# Material for the task
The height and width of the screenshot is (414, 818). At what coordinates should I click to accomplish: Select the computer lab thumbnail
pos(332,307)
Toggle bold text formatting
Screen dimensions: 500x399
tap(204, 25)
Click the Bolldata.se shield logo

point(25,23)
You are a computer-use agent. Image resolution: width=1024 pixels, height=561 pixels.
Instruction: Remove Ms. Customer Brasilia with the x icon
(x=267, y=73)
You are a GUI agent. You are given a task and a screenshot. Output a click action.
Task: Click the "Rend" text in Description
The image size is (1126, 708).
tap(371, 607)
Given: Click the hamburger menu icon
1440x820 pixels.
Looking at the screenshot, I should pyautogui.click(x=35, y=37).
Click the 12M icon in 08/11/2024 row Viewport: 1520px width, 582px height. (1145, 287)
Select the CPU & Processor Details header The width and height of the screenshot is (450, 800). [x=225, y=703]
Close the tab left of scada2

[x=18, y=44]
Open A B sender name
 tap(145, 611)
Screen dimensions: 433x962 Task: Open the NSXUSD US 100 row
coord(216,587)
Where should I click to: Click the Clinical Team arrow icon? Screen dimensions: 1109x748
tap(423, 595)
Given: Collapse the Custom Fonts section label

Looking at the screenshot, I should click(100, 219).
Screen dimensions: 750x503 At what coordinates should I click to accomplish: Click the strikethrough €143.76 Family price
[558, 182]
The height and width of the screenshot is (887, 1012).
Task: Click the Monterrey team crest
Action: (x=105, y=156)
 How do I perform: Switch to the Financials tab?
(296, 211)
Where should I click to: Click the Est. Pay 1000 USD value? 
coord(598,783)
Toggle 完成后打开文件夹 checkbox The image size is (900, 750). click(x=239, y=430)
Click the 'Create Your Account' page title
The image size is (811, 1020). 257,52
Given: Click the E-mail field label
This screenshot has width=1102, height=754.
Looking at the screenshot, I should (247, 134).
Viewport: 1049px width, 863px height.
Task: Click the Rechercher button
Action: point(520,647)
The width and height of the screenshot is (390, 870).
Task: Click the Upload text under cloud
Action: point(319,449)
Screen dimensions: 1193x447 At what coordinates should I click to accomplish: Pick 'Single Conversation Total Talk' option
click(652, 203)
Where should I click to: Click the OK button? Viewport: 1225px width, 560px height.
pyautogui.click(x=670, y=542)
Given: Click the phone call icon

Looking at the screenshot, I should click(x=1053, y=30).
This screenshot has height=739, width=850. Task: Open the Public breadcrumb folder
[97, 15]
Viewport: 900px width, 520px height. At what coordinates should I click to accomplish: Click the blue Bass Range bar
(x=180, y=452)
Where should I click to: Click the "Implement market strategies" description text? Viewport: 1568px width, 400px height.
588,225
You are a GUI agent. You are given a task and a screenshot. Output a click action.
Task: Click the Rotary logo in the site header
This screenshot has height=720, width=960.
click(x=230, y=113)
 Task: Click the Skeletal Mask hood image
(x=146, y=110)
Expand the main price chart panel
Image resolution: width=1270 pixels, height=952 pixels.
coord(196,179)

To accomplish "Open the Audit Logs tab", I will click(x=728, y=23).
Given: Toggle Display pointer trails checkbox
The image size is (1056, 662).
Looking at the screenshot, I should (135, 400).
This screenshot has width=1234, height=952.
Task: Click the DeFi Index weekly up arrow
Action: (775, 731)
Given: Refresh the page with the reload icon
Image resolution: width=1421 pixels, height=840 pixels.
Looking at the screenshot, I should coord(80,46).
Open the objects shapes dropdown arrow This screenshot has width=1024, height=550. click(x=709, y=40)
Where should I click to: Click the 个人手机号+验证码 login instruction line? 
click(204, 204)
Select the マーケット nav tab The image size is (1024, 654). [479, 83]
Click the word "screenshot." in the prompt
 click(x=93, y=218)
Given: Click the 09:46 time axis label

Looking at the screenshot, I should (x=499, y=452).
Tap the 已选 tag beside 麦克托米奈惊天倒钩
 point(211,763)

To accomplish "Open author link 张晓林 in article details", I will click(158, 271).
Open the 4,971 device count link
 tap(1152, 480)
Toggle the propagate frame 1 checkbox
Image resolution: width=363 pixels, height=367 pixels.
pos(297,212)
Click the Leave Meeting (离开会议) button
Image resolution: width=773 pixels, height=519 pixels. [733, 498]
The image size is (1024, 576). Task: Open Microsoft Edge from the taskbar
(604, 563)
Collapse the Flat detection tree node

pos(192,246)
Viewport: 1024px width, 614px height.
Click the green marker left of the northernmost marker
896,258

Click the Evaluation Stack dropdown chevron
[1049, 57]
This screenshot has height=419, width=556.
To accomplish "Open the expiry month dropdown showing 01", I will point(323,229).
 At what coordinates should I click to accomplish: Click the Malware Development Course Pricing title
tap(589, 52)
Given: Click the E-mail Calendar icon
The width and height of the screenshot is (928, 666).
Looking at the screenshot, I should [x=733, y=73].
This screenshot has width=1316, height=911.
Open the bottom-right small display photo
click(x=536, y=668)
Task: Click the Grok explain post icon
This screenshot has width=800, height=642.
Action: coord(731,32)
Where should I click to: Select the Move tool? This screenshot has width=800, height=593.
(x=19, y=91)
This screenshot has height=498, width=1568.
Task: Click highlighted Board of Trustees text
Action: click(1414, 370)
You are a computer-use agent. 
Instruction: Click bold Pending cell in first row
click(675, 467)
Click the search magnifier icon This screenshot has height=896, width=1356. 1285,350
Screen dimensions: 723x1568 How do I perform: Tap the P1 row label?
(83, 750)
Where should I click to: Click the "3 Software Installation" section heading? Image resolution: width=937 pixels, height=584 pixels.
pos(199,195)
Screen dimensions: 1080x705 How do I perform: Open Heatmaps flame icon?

# Your goal
Starting at the line with "Tap the 已选 tag beside 麦克托米奈惊天倒钩", copy every line down to the last one above, exactly as written and with nothing else.

# Answer to the problem
Tap the 已选 tag beside 麦克托米奈惊天倒钩
 point(211,763)

To accomplish "Open author link 张晓林 in article details", I will click(158, 271).
Open the 4,971 device count link
 tap(1152, 480)
Toggle the propagate frame 1 checkbox
Image resolution: width=363 pixels, height=367 pixels.
pos(297,212)
Click the Leave Meeting (离开会议) button
Image resolution: width=773 pixels, height=519 pixels. [733, 498]
The image size is (1024, 576). Task: Open Microsoft Edge from the taskbar
(604, 563)
Collapse the Flat detection tree node

pos(192,246)
Viewport: 1024px width, 614px height.
Click the green marker left of the northernmost marker
896,258

Click the Evaluation Stack dropdown chevron
[1049, 57]
This screenshot has height=419, width=556.
To accomplish "Open the expiry month dropdown showing 01", I will point(323,229).
 At what coordinates should I click to accomplish: Click the Malware Development Course Pricing title
tap(589, 52)
Given: Click the E-mail Calendar icon
The width and height of the screenshot is (928, 666).
Looking at the screenshot, I should [x=733, y=73].
This screenshot has width=1316, height=911.
Open the bottom-right small display photo
click(x=536, y=668)
Task: Click the Grok explain post icon
This screenshot has width=800, height=642.
Action: coord(731,32)
Where should I click to: Select the Move tool? This screenshot has width=800, height=593.
(x=19, y=91)
This screenshot has height=498, width=1568.
Task: Click highlighted Board of Trustees text
Action: click(1414, 370)
You are a computer-use agent. 
Instruction: Click bold Pending cell in first row
click(675, 467)
Click the search magnifier icon This screenshot has height=896, width=1356. 1285,350
Screen dimensions: 723x1568 How do I perform: Tap the P1 row label?
(83, 750)
Where should I click to: Click the "3 Software Installation" section heading? Image resolution: width=937 pixels, height=584 pixels.
pos(199,195)
Screen dimensions: 1080x705 How do I perform: Open Heatmaps flame icon?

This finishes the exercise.